José Ramón Márquez
Vuelven a Madrid en esta última de la feria de otoño los Adolfos. Aún seguimos a la espera de una explicación convincente sobre cual fue la razón de que en la Feria de San Isidro 2010 se retirase la corrida de este hierro para sustituirla por una porquería del Marqués de Domecq.
De aquella misteriosa e inexplicable decisión el mayor perjudicado fue Rafaelillo, Rafael Rubio en el carnet de identidad, a quien las gentes soliviantadas por la inesperada sustitución no permitieron apenas que hiciese otra cosa aquel día que despenar a sus oponentes sin pena ni gloria. Hoy, sin embargo, Rafaelillo ha podido estar en su medio natural, que son estas corridas donde está presente el toro, para dejar su sello de hombre valiente y de la forma en que su torería se crece en las dificultades.
La corrida que mandó Adolfo Martín hoy a Madrid es de ésas que siempre te hacen acordarte de los pitiminís del escalafón, de ese Manzanares de finura levantina, de ese Morante de sonidos negros, de ese Talavante dominador de mansos, y también de ese July, torero poderoso, heredero directo de Gallito al decir de los que saben, o de ese José Tomás, torero trágico.
Toda la nómina de sandeces que uno va escuchando a lo largo de la temporada se te vienen encima al ver salir a la arena blancuzca de Las Ventas a Aviadorito, número 102, con esos pitones asaltillados, con esa mirada hueca, con la seriedad de un Catedrático de hace un siglo. ¿Cómo es que esas grandes figuras no querrán ni ver a estos grandes oponentes?, nos preguntamos una vez más. Y la respuesta la hallamos en cuanto vemos el descalzaperros que monta Aviadorito con su sola presencia, el miedo que se palpa en el ambiente, la forma en que echa mano a José Mora y está con él tirándole derrotes y zarandeándole en el suelo y por el aire sin atender a los capotes. Porque Aviadorito infunde miedo y eso es algo tan poco cultural, tan fuera de esta Acrópolis que es la cúpula del toreo, que por ello no es extraño que ninguno de los abajofirmantes del trust quiera verse con nada que se le parezca.
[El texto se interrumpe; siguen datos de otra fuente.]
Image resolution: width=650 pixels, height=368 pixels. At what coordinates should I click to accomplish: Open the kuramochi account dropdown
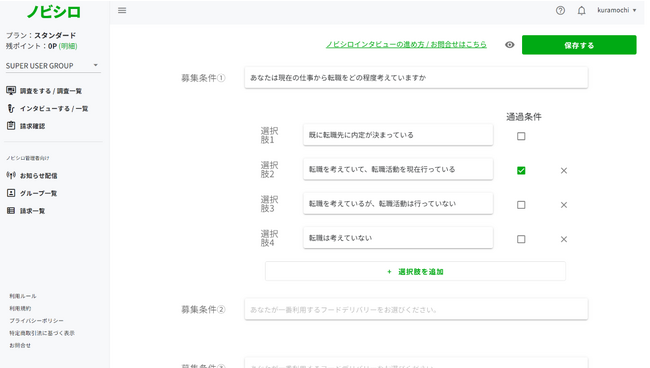coord(616,10)
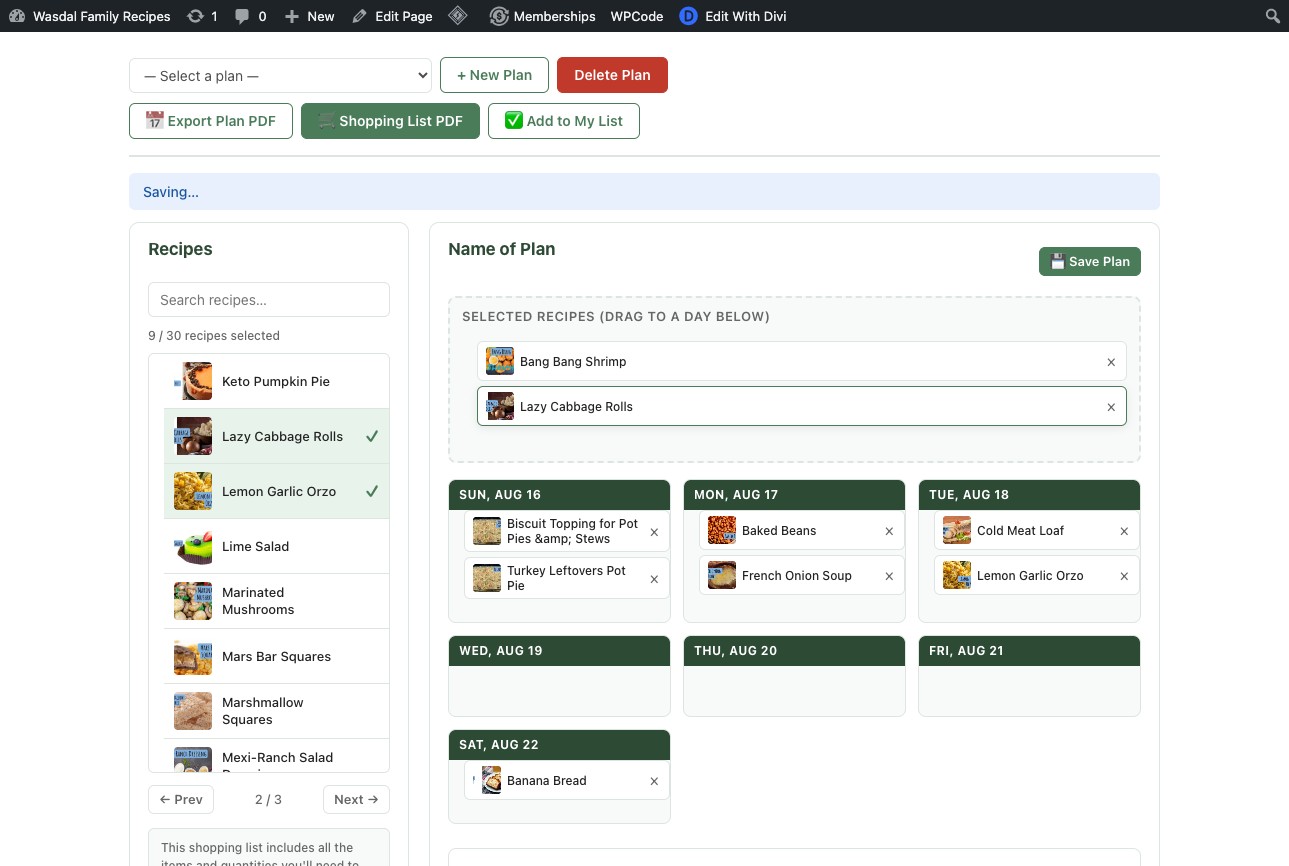Click the Shopping List PDF button
Image resolution: width=1289 pixels, height=866 pixels.
390,121
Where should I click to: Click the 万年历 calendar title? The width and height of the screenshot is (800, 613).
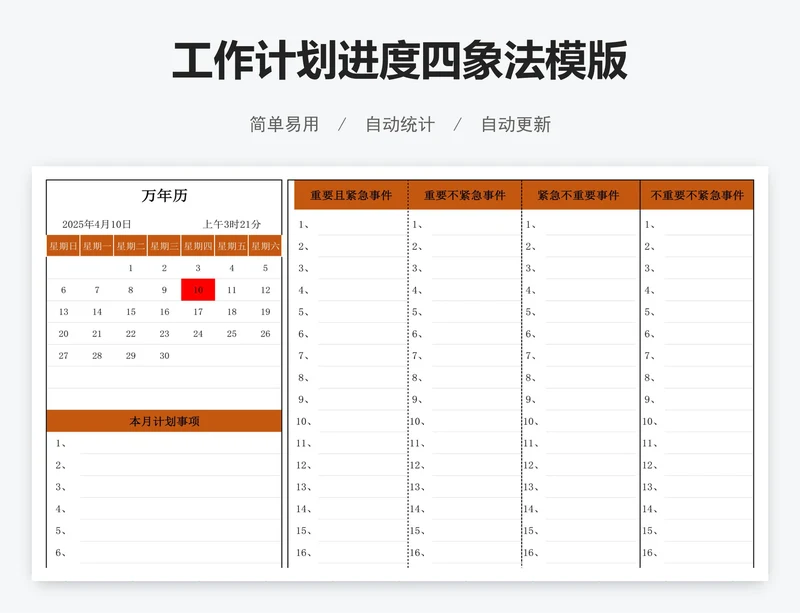pyautogui.click(x=164, y=196)
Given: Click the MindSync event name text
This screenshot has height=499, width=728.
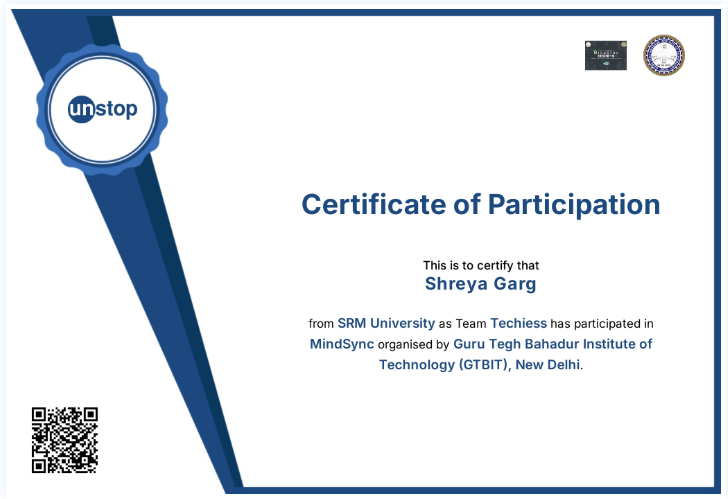Looking at the screenshot, I should [x=342, y=344].
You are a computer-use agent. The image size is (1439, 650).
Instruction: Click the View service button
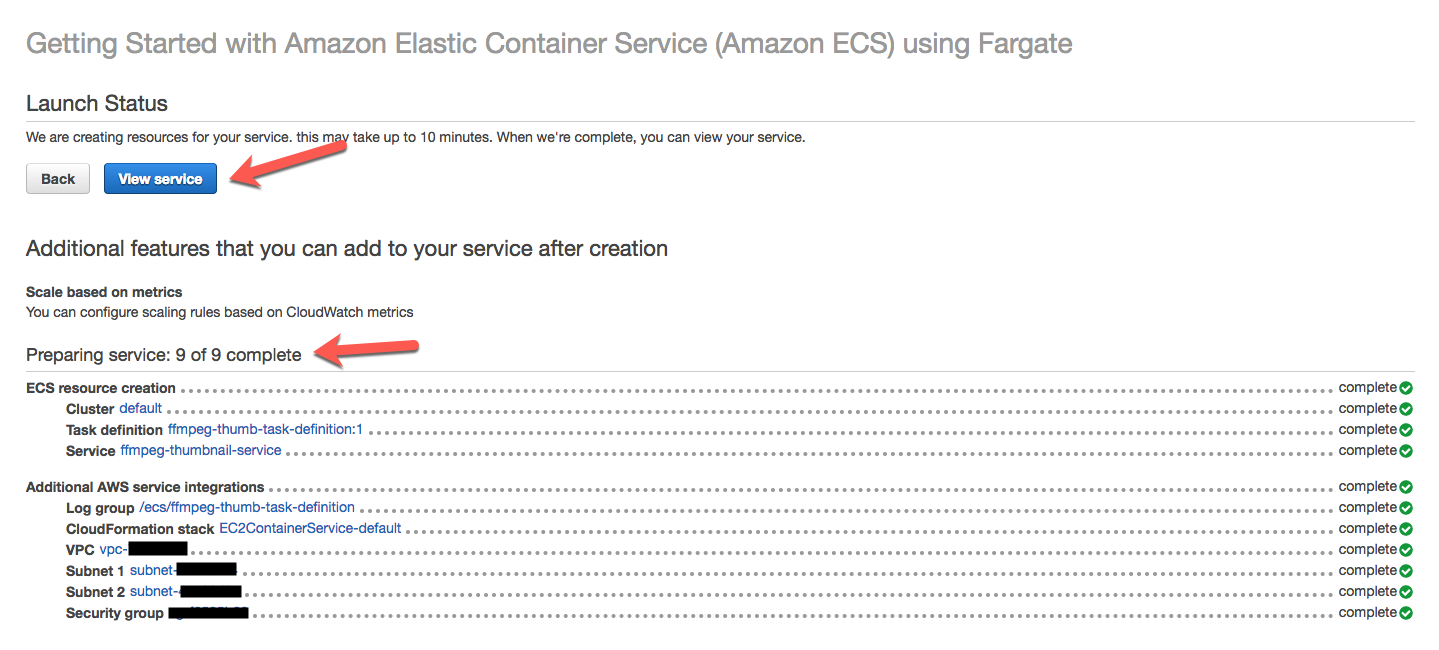[160, 179]
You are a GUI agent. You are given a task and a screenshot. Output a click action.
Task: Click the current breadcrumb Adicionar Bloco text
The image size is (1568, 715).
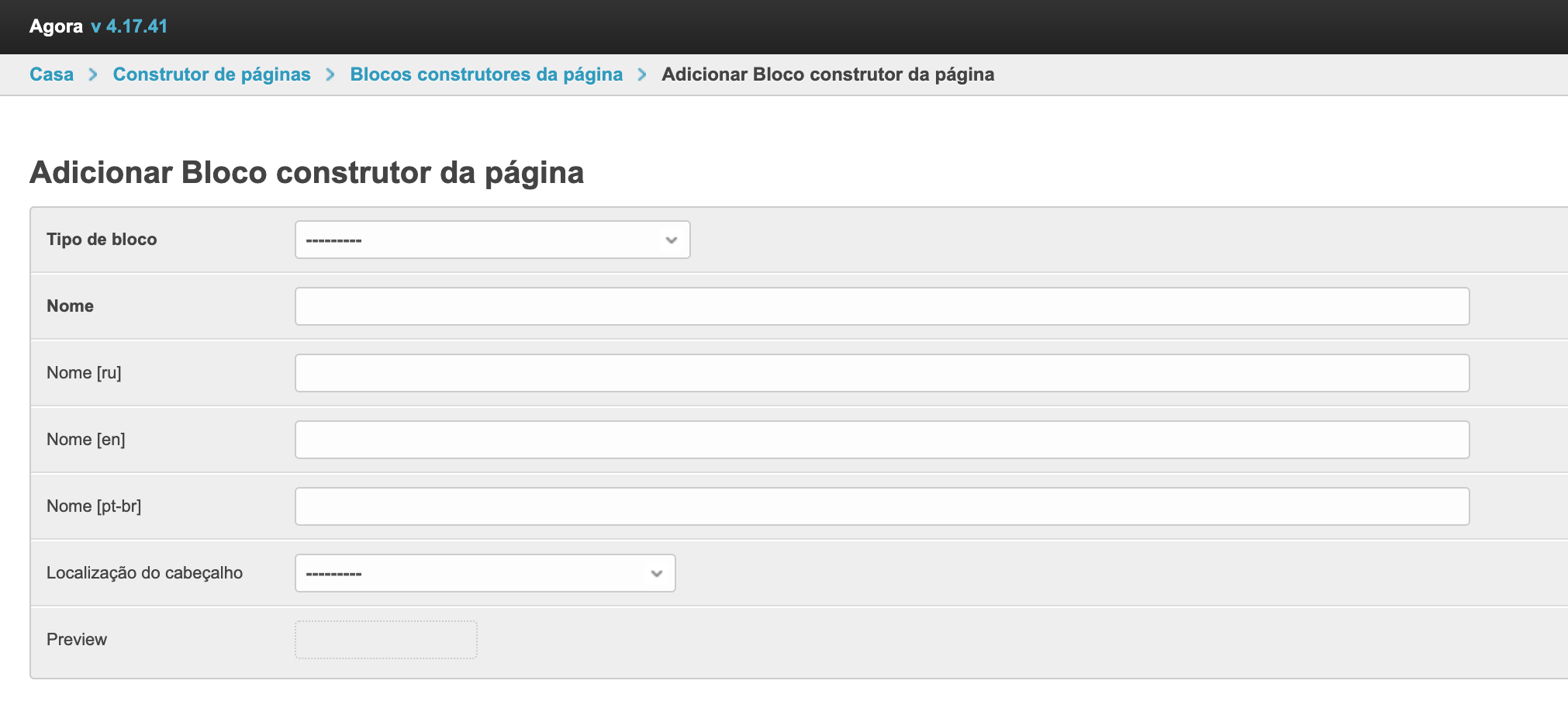827,74
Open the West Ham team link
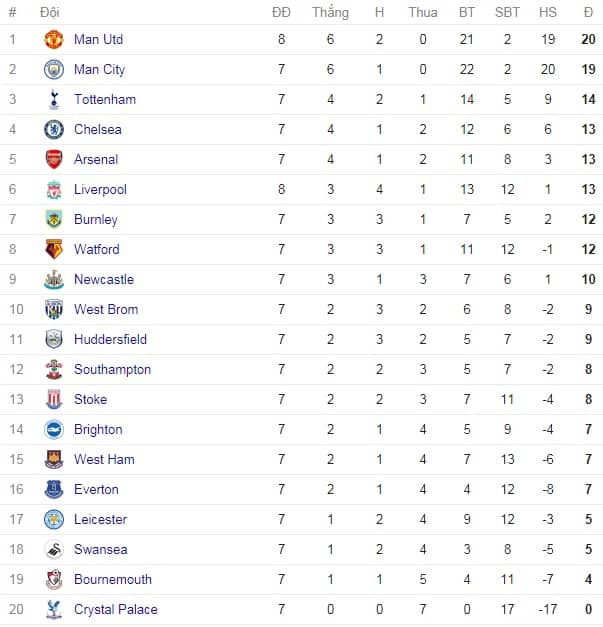This screenshot has height=627, width=603. click(x=104, y=459)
A Aviadorito le pusieron cuatro veces al caballo y le dieron más que a toda la cabaña del Cuvillo en lo que va de año. Bueno, pues ni por ésas consiguieron que el bicho nos enseñase la lengua. Recatado él. Aviadorito era el toro de lidia. Lo que como mínimo debe ser el toro de lidia: un animal de casta que infunde respeto. Y luego, que sea manso o bravo es otra discusión, que si es bravo ya tocamos el cielo, pero que meta miedo y provoque respeto es lo mínimo que se debería pedir al toro para empezar a hablar.
Rafael Rubio estuvo hecho un tío con ése y mucho más con su segundo, Sevillanito, número 77, a quien le planteó la pelea en el mismo platillo de Las Ventas; un hombre y un toro solos de tú a tú. Emocionantes trasteos a los que me niego a poner peros, homenaje de un torero a su oficio, tragándose el miedo y burlando las acometidas tantas veces inciertas de la fiera con un trapo rojo armado con un palito. Gloria del toreo y gloria de la mano izquierda, en la que se halla la verdad de la tauromaquia. Desde luego, el que hizo los lotes se lució de veras con Rafaelillo, porque la sola presencia de los dos que le prepararon habría quitado el hipo a mucho más de la mitad del escalafón, contando de arriba hacia abajo.
¿Y los otros? Pues no seré yo quien se ponga con que si tal o si cual. Ahí estuvieron con los toros que Manzanares no ha visto en su vida, que a Cayetano le parecen una ordinariez, que a July le producen tembleques, que a José Tomás le llevan a indultarles la vida como le pasó en Las Ventas con aquel Lagartijo II que se dejó vivo tras los tres avisos. Ahí estuvieron Antonio Barrera y Serafín Marín frente a adolfos de diversa condición, desde el muy toreable Sombrerero, número 13, hasta el cárdeno Aviador, número 4. Toros de lidia en Madrid para que los pongan verdes los de siempre, que ya me parece que les estoy leyendo lo de la ‘casta mala’ (¿?), lo de ‘toros jurásicos’, lo de ‘toreo imposible’ y demás lindezas que tienen siempre guardadas para cualquier ganadero que no lleve sangre de juanpedro y que no haya practicado lo de ‘eliminando lo anterior’.
Antes de salir el sexto, último de la feria, en un humilde rasgo de sumisa devoción, la banda del maestro García atacó nuevamente las notas del pasodoble ‘Manuel Molés’, en loor del teñido locutor que, pertrechado tras un crespón negro a juego con el tono de sus cabellos, mueve tantos hilos del mundo taurino.